Contemporary art in people like Eduardo Kac revives the
etymology of ‘technology’: ‘technē’, which meant ‘craft’ before
splitting along the lines of ‘technology’ and ‘art’. Kac’s work with
transgenic art and telematics has often explored the limits of cognition,
alterity (where does the self end and the other begin?), nature and
communication. Using art to interrogate notions of the body, skin, communication
(sometimes quite literally, as Stelarc and the French cosmetic surgery artist,
Orlan) Kac redefines ‘aesthetics’ itself, for new forms of art and new forms
of perceiving art require new aesthetics. Issues of scale – from molecules and
genes to the Martian surface and deep space – inform our perceptions, and it
is scale that comes in for some drastic reordering in such art, as Kac’s
essays demonstrate. Curiously, Kac has little to say on that most subjective of
human experiences: pain. Elaine Scarry (1985) has shown how pain is the ‘limit
experience’ of the human. Feminist work on the body (Bordo 1993, Davis 1995)
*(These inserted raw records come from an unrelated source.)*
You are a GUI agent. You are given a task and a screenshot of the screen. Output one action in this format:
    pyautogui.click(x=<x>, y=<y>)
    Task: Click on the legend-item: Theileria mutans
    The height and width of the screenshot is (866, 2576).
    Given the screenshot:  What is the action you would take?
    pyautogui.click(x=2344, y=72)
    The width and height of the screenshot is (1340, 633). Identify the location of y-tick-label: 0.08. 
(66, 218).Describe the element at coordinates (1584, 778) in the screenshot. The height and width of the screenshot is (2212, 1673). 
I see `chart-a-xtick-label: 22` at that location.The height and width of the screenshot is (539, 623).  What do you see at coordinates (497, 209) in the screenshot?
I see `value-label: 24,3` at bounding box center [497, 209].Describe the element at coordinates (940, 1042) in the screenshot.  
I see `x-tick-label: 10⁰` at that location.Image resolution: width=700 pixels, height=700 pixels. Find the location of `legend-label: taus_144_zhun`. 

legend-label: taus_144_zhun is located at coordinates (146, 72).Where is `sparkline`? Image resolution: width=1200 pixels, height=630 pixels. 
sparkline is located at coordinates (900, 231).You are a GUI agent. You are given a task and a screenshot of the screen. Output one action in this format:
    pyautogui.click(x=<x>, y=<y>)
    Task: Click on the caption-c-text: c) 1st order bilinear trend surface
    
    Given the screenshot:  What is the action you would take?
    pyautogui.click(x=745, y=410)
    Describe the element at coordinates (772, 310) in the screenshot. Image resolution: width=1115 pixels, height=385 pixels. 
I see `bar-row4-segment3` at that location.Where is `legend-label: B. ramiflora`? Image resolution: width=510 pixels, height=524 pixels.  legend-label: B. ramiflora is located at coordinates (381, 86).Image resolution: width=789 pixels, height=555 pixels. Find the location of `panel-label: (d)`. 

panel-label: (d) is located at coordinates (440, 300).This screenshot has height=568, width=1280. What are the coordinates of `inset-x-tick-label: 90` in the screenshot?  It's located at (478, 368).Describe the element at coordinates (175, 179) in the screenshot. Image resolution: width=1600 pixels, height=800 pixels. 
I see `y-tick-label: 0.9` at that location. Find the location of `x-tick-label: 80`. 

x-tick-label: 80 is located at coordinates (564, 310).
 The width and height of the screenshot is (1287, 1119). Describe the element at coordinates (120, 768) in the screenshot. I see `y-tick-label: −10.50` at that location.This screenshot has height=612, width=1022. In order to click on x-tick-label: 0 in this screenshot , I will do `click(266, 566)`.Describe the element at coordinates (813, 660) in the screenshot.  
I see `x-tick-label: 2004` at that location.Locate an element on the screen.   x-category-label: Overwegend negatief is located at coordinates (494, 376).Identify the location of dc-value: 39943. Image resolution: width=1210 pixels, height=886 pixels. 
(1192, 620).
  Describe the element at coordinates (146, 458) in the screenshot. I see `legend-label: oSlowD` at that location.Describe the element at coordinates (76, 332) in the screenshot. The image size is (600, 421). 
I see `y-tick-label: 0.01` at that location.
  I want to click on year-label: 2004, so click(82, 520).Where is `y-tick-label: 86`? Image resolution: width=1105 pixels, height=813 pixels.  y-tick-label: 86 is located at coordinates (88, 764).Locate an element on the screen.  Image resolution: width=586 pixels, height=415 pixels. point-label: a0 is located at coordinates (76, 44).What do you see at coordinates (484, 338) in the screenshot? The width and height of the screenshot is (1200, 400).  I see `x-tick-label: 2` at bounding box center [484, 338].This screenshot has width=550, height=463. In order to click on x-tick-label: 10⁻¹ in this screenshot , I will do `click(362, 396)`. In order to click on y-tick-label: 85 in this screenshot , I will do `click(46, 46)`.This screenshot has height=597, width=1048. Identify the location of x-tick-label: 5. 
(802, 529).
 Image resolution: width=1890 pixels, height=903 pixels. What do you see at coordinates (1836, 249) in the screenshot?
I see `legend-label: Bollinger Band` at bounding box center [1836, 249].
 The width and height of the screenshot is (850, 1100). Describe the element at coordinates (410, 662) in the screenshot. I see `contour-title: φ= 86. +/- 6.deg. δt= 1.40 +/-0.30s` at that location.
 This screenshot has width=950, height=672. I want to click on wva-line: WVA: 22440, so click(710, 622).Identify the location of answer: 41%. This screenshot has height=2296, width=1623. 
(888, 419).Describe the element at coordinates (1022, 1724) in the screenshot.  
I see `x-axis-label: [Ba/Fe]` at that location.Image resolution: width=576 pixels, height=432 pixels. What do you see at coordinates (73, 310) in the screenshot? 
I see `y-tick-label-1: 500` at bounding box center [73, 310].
has often pointed to this critical
component of ‘being human’, even when involved in transcending the body.
Others like Cornelia Hesse-Honegger (2001) have explored genetic mutations and
art while asking significant questions about the painful, pain-giving,
reordering of nature. Many of the telematic and telepresence art forms require
hooks, wiring and implantations. While it may alter cognition and our subjective
response to the world, this is preceded by the most unshareable – unless one
wants to print out pain as a graph – of (cognitive) experiences, pain. It is
ironic that Stelarc, Orlan and others choose to omit discussions of this
important aspect of our life. Kac, while being careful to address ethical
questions, especially in his discussion of transgenic art, also embodies this
same fault.
The
book, however, remains a useful history (and partially, a defence) of telematic
art and cutting-edge experimentation with bodies, forms and technology. Kac’s
linear narrative – surely an ironic ordering, considering that he is exploring
multi-layered and random ‘sequences’! – provides a lucid introduction to
the technology, art, and critical thinking on what is surely one of the most
radical miscegenations in human history: of biology and informational science,
with both being recast in art.
References
Scarry,
Elaine. The Body in Pain: The Making and Unmaking of the World. New York:
Oxford University Press, 1985.
Bordo,
Susan. Unbearable Weight: Feminism,
Western Culture, and the Body. Berkeley: University of California Press,
1993.
Davis,
Kathy. Reshaping the Female Body: The
Dilemma of Cosmetic Surgery. New York:
Routledge, 1995.
Hesse-Honegger,
Cornelia. Heteroptera, The beautiful and the Other, or, Images of a Mutating World.
Tr. Christine Luisi, ed. Liz Jobey. Zurich and New York: Scalo, 2001.